Rencana membuat aturan untuk mengawasi lembaga survei politik mesti mulai dipertimbangkan dengan serius. Amat menyedihkan melihat persepsi publik disetir lembaga-lembaga survei abal-abal. Mereka membuat survei asal-asalan. Hasilnya pun disesuaikan dengan pesan sponsor yang membayar. Manipulasi opini publik seperti ini harus segera dihentikan. Komisi Pemilihan Umum seharusnya tak boleh hanya diam melihat lembaga survei berlomba mempengaruhi opini publik.
Survei politik memang semakin menjamur belakangan ini. Sejak Pemilu 1998, nyaris tidak ada masa-masa pemilihan yang tak diwarnai survei politik. Survei itu kini juga menjadi menu wajib dalam setiap pemilihan kepala daerah. Lembaga survei berlomba-lomba menawarkan jasa mereka kepada para kandidat kepala daerah.
Survei politik sebenarnya sah saja dibuat bila dilakukan dengan metode statistik yang bisa dipertanggungjawabkan dan untuk kepentingan internal partai atau kandidat. Masalahnya, survei politik kerap dilakukan secara sembarangan. Pengambilan sampel sering ngawur. Hasilnya juga disetir sesuai dengan pesanan yang dibayar. Inilah yang tak bisa ditoleransi. Mereka sengaja ingin menyesatkan publik.
Cara-cara licik itulah yang kini digunakan banyak politikus untuk membeli popularitas. Mereka menyewa lembaga survei bertarif miliaran rupiah untuk mengatrol elektabilitasnya. "Ada uang, Abang menjadi populer", begitulah moto lembaga survei abal-abal.
Gejala seperti itulah yang kini kembali marak mendekati tahun Pemilihan Umum 2014 . Contohnya, sebuah lembaga survei baru, Focus Survey Indonesia (FSI), menyatakan tokoh dengan elektabilitas tertinggi adalah Ketua Dewan Pembina Gerindra Prabowo Subianto dengan 27,4 persen. Tokoh lain, seperti Joko Widodo, mendapat angka di bawah 15 persen.

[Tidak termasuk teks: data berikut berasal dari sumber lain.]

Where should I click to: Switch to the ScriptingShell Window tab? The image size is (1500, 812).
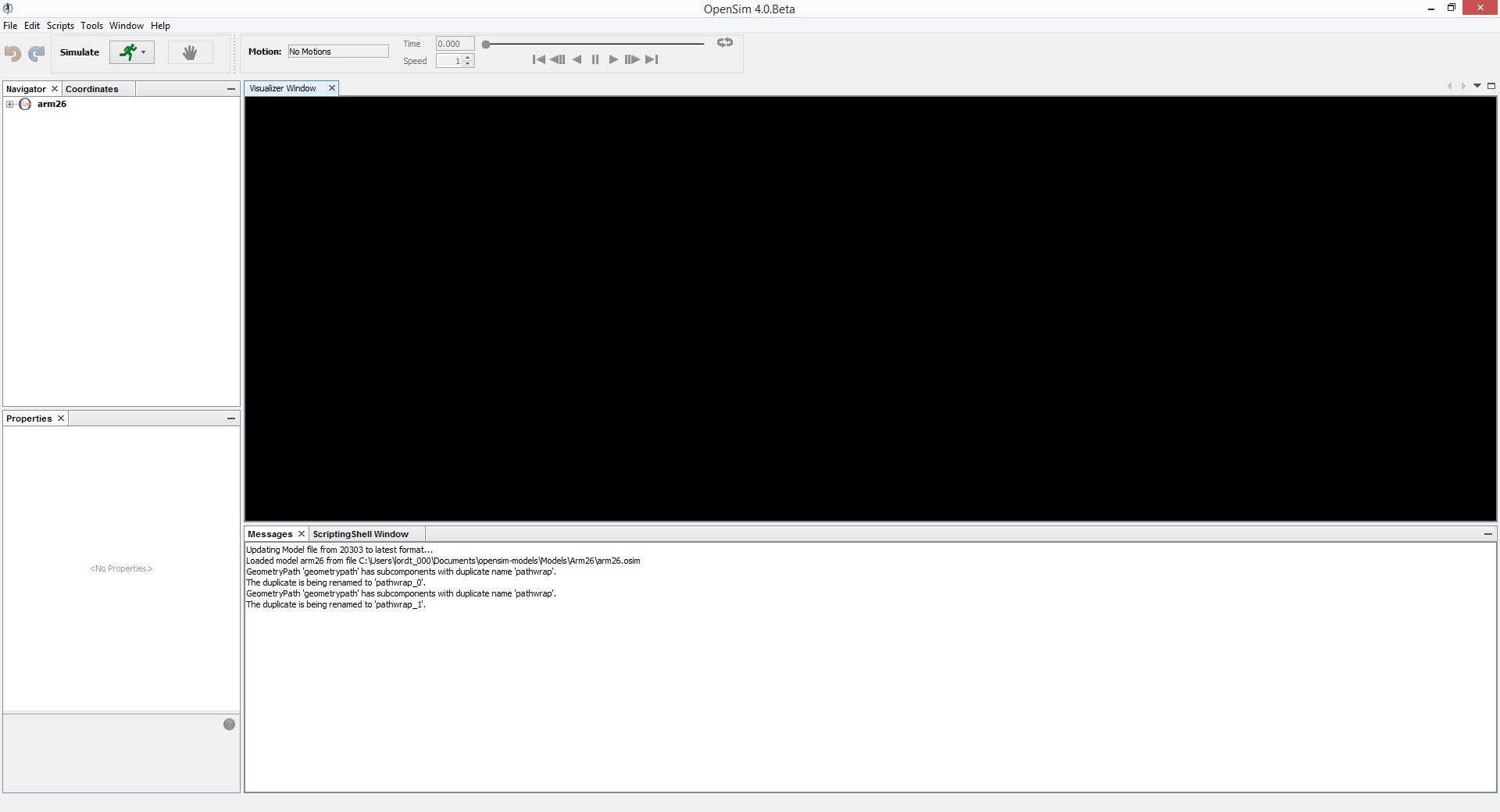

Hasil survei itu menimbulkan pertanyaan lantaran bertolak belakang dengan hasil-hasil survei lainnya. Enam lembaga survei lainnya-seperti Lembaga Ilmu Pengetahuan Indonesia, Lembaga Survei Indonesia, dan Indobarometer-justru menempatkan Joko Widodo sebagai kandidat terpopuler. Kecurigaan terhadap survei FSI tersebut makin bertambah kala mereka tak bisa membuktikan validitas surveinya. Pertanyaan dasar, seperti bagaimana metode pengambilan sampel, pun tak bisa mereka jawab dengan memuaskan.
Agar tak bertambah runyam, KPU seharusnya segera mengeluarkan aturan soal survei politik. Harus ada aturan agar setiap lembaga survei wajib mempublikasikan metode survei, asal dana, dan bersedia memvalidasi data jika ada yang ragu akan kesimpulan yang mereka buat. Dulu, sebenarnya aturan soal lembaga survei ini hendak masuk ke paket Undang-Undang Politik. Karena tak ada titik temu, aturan itu batal masuk undang-undang.

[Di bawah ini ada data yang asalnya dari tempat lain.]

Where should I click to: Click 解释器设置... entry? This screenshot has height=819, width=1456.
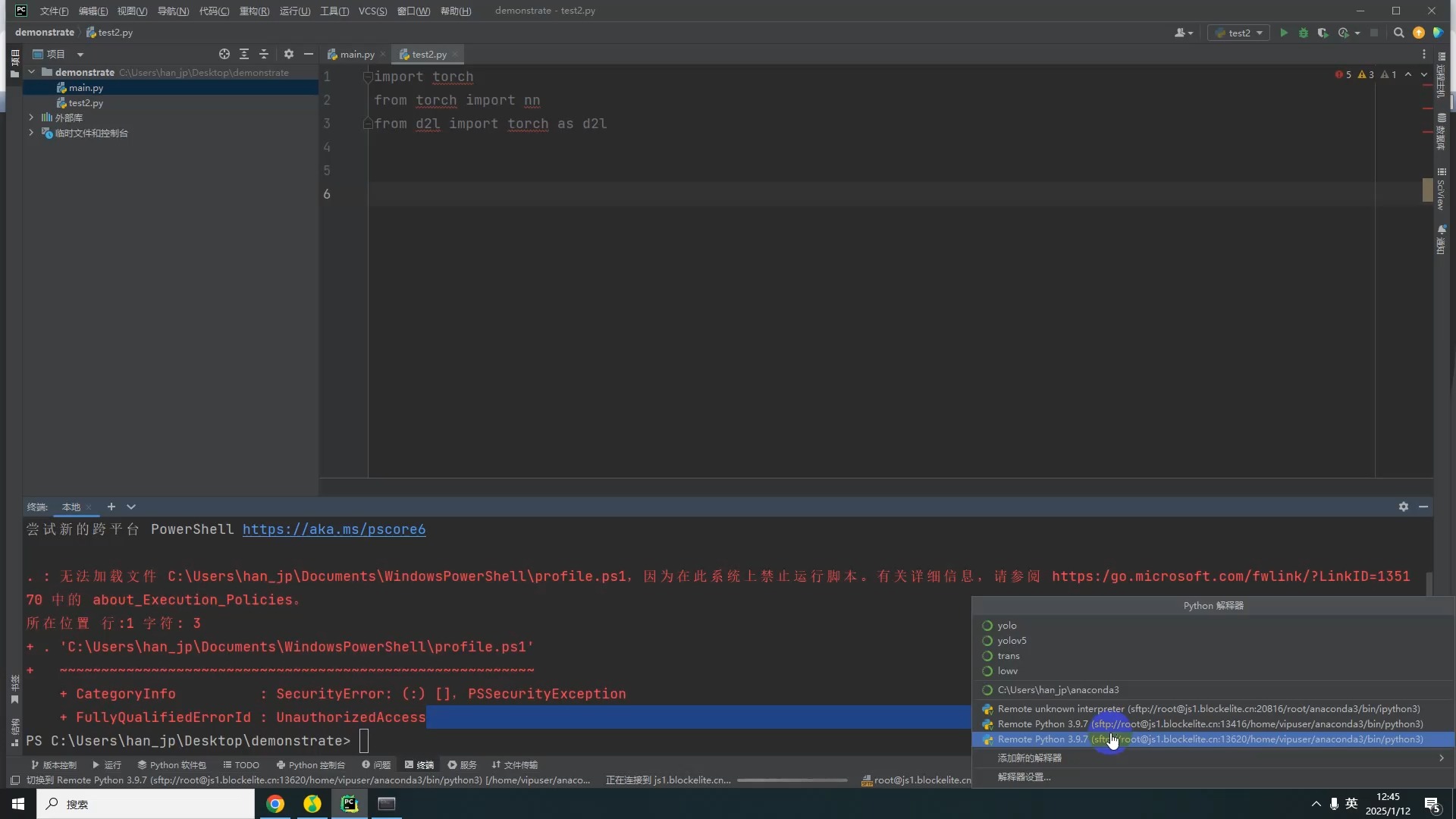click(1024, 777)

Lembaga-lembaga survei yang kredibel semestinya juga tak mau namanya dicemari hasil survei abal-abal. Mereka seharusnya juga membentuk asosiasi atau semacam dewan pengawas yang mengawasi kode etik. Jika dalam industri pers ada asosiasi wartawan yang bertanggung jawab atas kompetensi anggotanya dan dalam kedokteran ada Ikatan Dokter Indonesia, lembaga survei selayaknya punya hal yang sama. Bila ada lembaga survei yang nakal, organisasi inilah yang bertugas menyemprit dan menjatuhkan sanksi.